> [Source passage]:
Segment Open

Simple neglect is probably the most common of all causes deadly to friendship,—neglect arising either from real indifference, from constitutional indolence, or from excessive devotion to business. Friendly feelings must be either of extraordinary sincerity, or else strengthened by some extraneous motive of self-interest, to surmount petty inconveniences. The very slightest difficulty in maintaining intercourse is sufficient in most cases to insure its total cessation in a short time. Your house is somewhat difficult of access,—it is on a hill-side or at a little distance from a railway station: only the most sincere friends will be at the trouble to find you unless your rank is so high that it is a glory to visit you.

Poor friends often keep up intercourse with rich ones by sheer force of determination long after it ought to have been allowed to die its own natural death. When they do this without having the courage to require some approach to reciprocity they sink into the condition of mere clients, whom the patron may indeed treat with apparent kindness, but whom he regards with real indifference, taking no trouble whatever to maintain the old connection between them.

Equality of rank and fortune is not at all necessary to friendship, but a certain other kind of equality is. A real friendship can never be maintained unless there is an equal readiness on both sides to be at some pains and trouble for its maintenance; so if you perceive that a person whom you once supposed to be your friend will not put himself to any trouble on your account, the only course consistent with your dignity is to take exactly the same amount of pains to make yourself agreeable to him. After you have done this for a little time you will soon know if the friendship is really dead; for he is sure to perceive your neglect if he does not perceive his own, and he will either renew the intercourse with some empressement or else cease from it altogether.

In early life the right rule is to accept kindness gratefully from one’s elders and not to be sensitive about omissions, because such omissions are then often consistent with the most real and affectionate regard; but as a man advances towards middle-age it is right for him to be somewhat careful of his dignity and to require from friends, whatever may be their station, a certain general reciprocity. This should always be understood in rather a large sense, and not exacted in trifles. If he perceives that there is no reciprocity he cannot do better than drop an acquaintance that is but the phantom and simulacrum of Friendship’s living reality.

Segment Closed

> [Exercise details]:
Continue the passage on neglect and reciprocity in friendship, beginning right after its final sentence.

> [Listed entries]:

Segment Open

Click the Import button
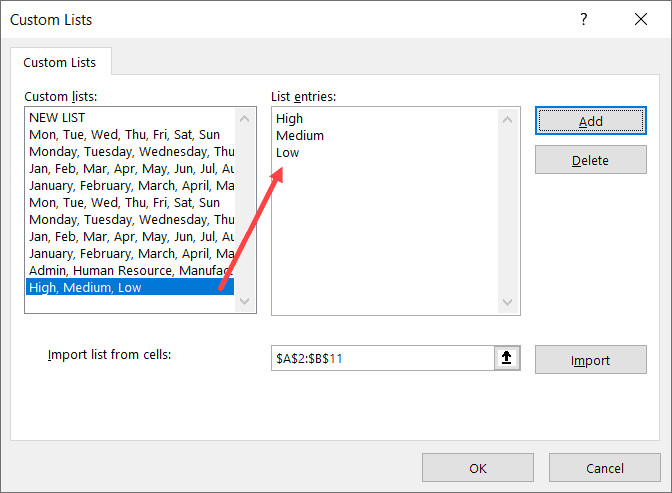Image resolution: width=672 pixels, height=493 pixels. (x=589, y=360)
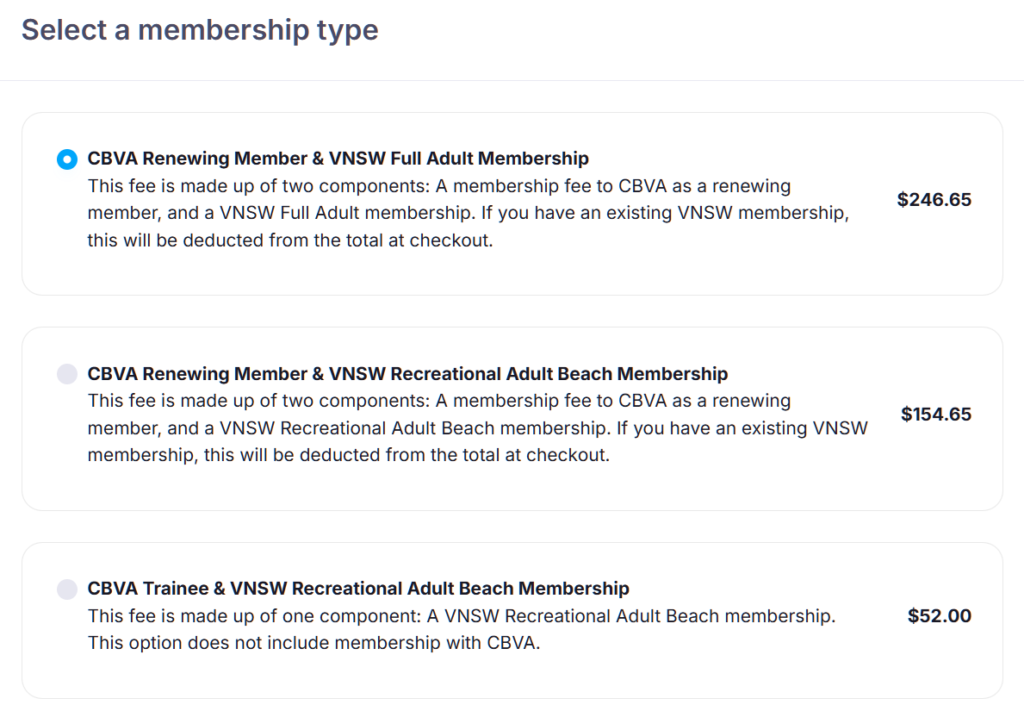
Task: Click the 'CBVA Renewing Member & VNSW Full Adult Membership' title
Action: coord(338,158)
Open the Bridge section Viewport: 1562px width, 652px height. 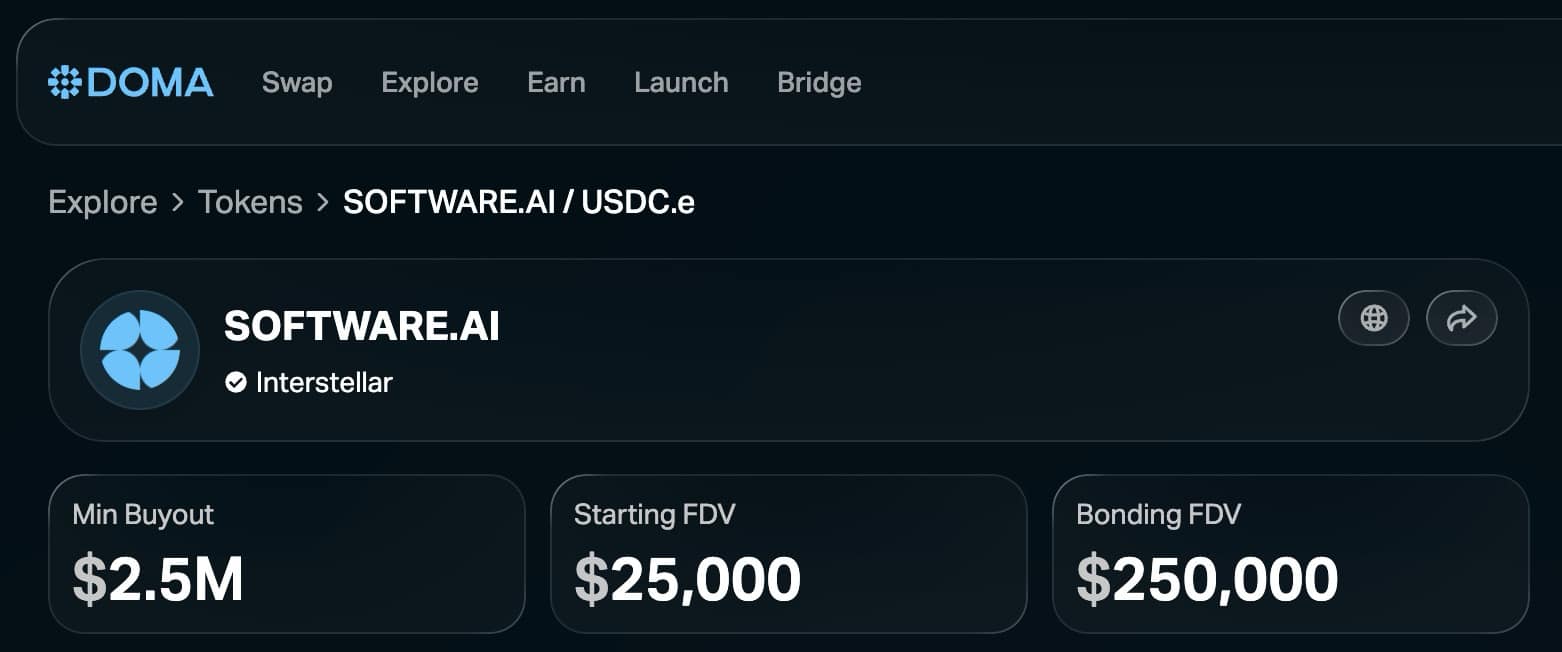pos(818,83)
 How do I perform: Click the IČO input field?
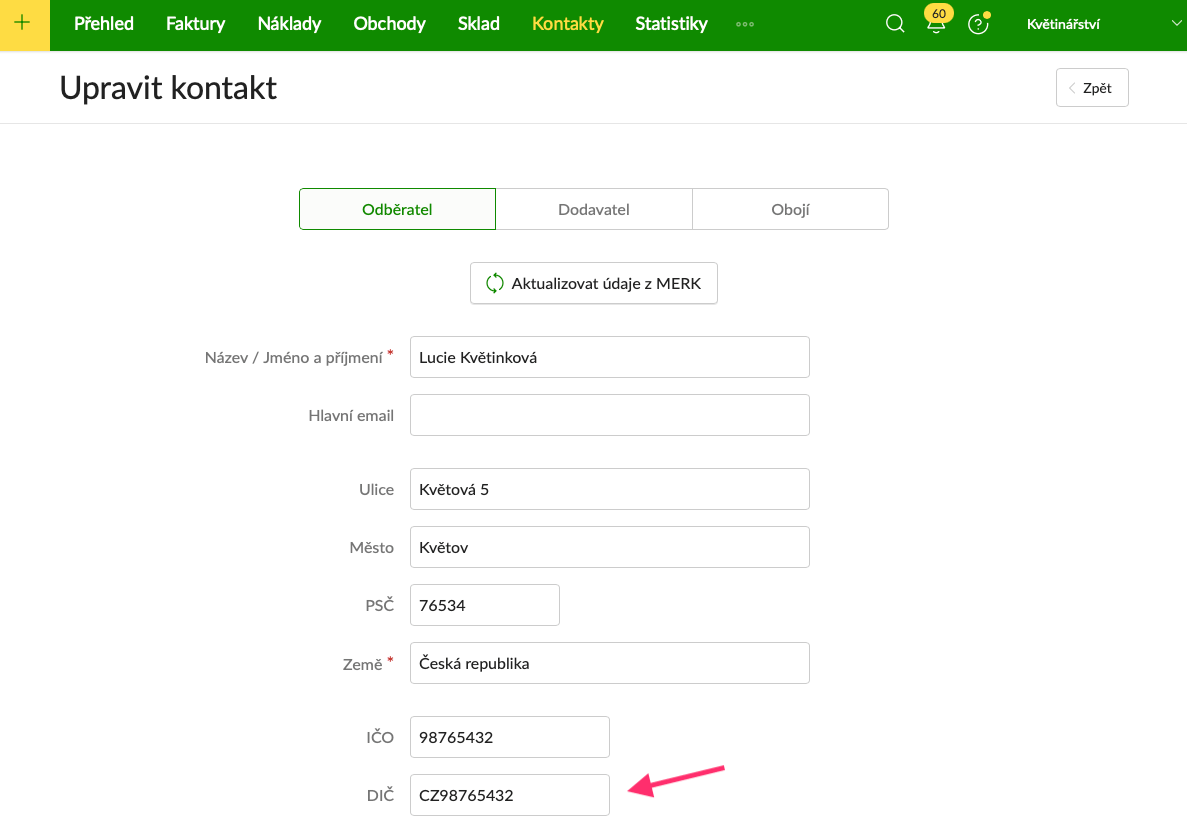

Segment Closed

> [Expected answer]:
It is as natural that many friendships should die and be replaced by others as that our old selves should be replaced by our present selves. The fact seems melancholy when first perceived, but is afterwards accepted as inevitable. There is, however, a death of friendship which is so truly sad and sorrowful as to cast its gloomy shadow on all the years that remain to us. It is when we ourselves, by some unhappy fault of temper that might have been easily avoided, have wounded the kind breast of our friend, and killed the gentle sentiment that was dwelling happily within. The only way to be quite sure of avoiding this great and irretrievable calamity is to remember how very delicate friendly sentiments are and how easy it is to destroy them by an inconsiderate or an ungentle word.


ESSAY IX.

THE FLUX OF WEALTH.

We become richer or poorer; we seldom remain exactly as we were. If we have property, it increases or diminishes in value; if our income is fixed, the value of money alters; and if it increased proportionally to the depreciation of money, our position would still be relatively altered by changes in the fortunes of others. We marry and have children; then our wealth becomes less our own after every birth. We win some honor or professional advancement that seems a gain; but increased expenditure is the consequence, and we are poorer than we were before. Amidst all these fluctuations of wealth human intercourse either continues under altered conditions or else it is broken off because they are no longer favorable to its maintenance. I propose to consider, very briefly, how these altered conditions operate.

We have to separate, in the first place, intercourse between individuals from intercourse between families. The distinction is of the utmost importance, because the two are not under the same law.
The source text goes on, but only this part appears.